Gothic Narratives
Edgar Huntly's Frame Story
I sit down, my friend, to comply with thy
request. At length does the impetuosity of my fears, the transports of my
wonder permit me to recollect my promise and perform it. At length am I
somewhat delivered from suspence and from tremors. At length the drama is
brought to an imperfect close, and the series of events, that absorbed my
faculties, that hurried away my attention, has terminated in
repose. (643)
--Charles Brockden Brown, Edgar Huntly
Letters, both between Edgar and an unnamed female recipient and those
involving Sarsefield at the end, serve several functions as narrative
devices in the Gothic novel.
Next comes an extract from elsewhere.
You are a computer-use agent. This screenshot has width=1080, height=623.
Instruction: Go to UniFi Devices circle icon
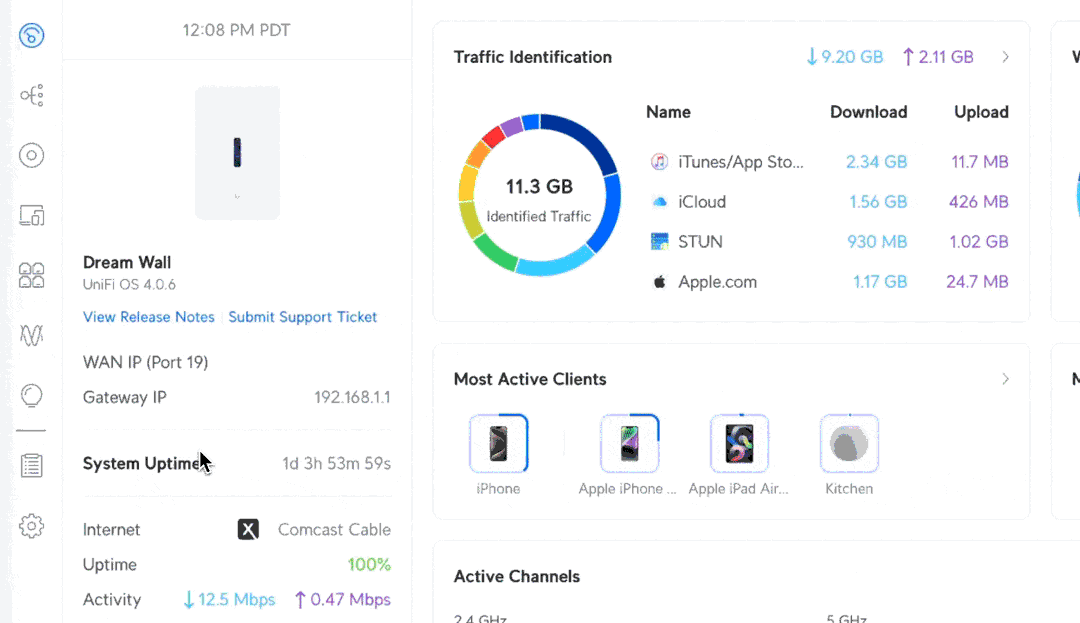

Edgar's act of letter writing frames the
entirety of what follows, and the obvious problems of reliability of
narration stem from this formatting choice. In "The Literary Frame," John
Frow writes:
As the index of a conventional mode of
appropriation of reality, the frame thus corresponds roughly to what
George Kubler calls the "self-signal" of a work, its signification of
itself as a function with a differential relation to reality. But the
difficulty of coping with the concept of frame is the
near-invisibility of the frame. We have been
taught to naturalize the artificial space of the aesthetic object, to lose
ourselves in an inside which is as unlimited as the world, and this
means that our "natural" inclication is to see the word in the same way we
see the world, without awareness of the edge of our eyes'
scan. (337,
original emphasis)
Brockden Brown's choice of a "real" frame, to use Frow's language,
signals the reader that the relationship between the work and reality is
not only undifferentiated but plausible. Edgar, the character that is
writing the letter, struggles to no longer be the Edgar Huntly
which participates in the adventures that he chronicles. In "'Perverse
Nature': Edgar Huntly and the Novel's Reproductive Disorders," Dana
Luciano describes Edgar's narrative difficulties as a function of his
inability to "separate himself from himself - he cannot stop being
- long enough to write" (4).
The primary letter (from Edgar to his correspondent) ends, abruptly,
before the novel's page have all been turned. In her book The
Coherence of Gothic Conventions, Eve Kosofsky Sedgwick writes:
Of all the Gothic conventions dealing with the
sudden, mysterious, seemingly arbitrary, but massive inaccessibility of
those things that should normally be most accessible, the difficulty the
story has in getting itself told is of the most obvious structural
significance. This difficulty occurs at every level of the novels. A
fully legible manuscript or an uninterrupted narrative is
rare.... (13-14).
The inability of a story to be completely told is exemplified in
Edgar Huntly.
Clithero's character is incomplete as
described by Edgar, and
Sarsefield's letter is necessary to put
everything in its right place at
the end. The difficulties the story has in getting itself told, as
Sedgwick puts it, transcends simple narrative convention in search of a
new narrator who can fill in the gaps left by the particular narrator who
took us most of the way, but in a typically Gothic fashion, cannot
finish.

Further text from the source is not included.